▶ **Action item**
Write out each line of the entries below that holds the word "will".

[Dataset entries]
= Beginning of Section =

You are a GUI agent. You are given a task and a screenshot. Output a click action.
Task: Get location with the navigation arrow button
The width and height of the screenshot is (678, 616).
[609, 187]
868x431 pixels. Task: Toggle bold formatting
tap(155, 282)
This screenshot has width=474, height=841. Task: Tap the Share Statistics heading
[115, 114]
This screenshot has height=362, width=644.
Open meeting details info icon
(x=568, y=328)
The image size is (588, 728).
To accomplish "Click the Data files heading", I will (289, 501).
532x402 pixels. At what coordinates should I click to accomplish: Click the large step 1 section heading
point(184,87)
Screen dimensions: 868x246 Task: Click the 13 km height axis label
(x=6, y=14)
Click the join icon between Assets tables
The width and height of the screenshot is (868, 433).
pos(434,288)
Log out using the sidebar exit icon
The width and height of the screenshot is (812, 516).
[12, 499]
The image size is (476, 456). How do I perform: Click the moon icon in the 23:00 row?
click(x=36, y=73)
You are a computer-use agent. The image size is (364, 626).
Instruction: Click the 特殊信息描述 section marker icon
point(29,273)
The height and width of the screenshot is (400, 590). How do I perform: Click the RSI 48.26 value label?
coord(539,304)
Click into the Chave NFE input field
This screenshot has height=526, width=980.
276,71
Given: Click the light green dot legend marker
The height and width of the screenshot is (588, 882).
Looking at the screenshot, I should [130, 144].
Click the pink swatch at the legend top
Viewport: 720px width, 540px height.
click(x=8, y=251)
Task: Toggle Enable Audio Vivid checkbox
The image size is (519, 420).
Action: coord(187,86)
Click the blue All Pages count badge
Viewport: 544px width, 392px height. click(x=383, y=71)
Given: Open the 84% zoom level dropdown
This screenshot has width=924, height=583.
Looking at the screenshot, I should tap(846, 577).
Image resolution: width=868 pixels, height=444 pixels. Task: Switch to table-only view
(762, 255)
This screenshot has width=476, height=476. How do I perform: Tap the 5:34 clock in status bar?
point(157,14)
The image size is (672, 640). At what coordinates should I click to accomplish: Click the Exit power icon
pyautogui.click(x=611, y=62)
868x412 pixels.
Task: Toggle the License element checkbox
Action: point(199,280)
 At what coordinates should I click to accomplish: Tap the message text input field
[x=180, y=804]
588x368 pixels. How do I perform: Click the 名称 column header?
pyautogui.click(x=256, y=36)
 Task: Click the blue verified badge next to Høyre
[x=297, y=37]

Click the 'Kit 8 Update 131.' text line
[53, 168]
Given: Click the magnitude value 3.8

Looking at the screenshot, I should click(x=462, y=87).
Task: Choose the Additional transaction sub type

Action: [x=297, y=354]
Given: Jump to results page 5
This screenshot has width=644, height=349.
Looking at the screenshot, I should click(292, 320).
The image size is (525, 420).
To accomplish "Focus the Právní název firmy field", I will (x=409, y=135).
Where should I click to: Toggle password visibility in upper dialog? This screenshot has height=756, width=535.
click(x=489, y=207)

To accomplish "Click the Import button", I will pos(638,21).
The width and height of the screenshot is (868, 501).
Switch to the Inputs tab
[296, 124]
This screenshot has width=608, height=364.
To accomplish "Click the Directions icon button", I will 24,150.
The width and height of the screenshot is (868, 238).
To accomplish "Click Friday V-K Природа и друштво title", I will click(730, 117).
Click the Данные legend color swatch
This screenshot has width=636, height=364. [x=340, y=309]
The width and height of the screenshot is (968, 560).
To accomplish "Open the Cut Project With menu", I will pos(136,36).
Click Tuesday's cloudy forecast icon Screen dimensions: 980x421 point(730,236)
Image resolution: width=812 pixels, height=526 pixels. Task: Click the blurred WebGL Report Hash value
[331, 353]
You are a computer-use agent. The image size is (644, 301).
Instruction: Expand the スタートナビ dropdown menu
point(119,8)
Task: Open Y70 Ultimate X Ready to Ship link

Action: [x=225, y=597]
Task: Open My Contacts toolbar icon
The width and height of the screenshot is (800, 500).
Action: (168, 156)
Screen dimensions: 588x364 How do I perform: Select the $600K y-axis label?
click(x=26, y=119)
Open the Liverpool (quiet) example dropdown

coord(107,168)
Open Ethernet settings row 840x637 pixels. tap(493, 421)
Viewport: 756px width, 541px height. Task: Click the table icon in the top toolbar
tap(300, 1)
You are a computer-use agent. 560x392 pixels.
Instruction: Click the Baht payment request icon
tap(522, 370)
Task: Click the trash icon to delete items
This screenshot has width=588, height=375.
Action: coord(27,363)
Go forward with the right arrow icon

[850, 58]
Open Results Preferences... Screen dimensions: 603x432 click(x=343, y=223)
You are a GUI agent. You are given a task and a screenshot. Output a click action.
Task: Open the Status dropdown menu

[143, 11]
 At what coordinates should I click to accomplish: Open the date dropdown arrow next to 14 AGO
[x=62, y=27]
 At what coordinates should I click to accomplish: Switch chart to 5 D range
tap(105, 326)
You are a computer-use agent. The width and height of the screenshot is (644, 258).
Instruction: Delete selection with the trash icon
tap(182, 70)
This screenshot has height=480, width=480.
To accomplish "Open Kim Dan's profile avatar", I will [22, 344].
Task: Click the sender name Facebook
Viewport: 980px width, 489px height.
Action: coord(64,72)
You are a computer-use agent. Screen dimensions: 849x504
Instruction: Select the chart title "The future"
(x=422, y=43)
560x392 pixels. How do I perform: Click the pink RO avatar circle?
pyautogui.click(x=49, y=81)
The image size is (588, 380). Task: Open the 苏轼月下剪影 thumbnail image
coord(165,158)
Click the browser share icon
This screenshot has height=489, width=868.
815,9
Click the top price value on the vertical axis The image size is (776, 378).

= End of Section =

▶ **Task solution**
To accomplish "Click the Data files heading", I will (289, 501).
To accomplish "Focus the Právní název firmy field", I will (x=409, y=135).
To accomplish "Click the Import button", I will pos(638,21).
To accomplish "Click the Directions icon button", I will 24,150.
To accomplish "Click Friday V-K Природа и друштво title", I will click(730, 117).
To accomplish "Open the Cut Project With menu", I will pos(136,36).
To accomplish "Open Kim Dan's profile avatar", I will [22, 344].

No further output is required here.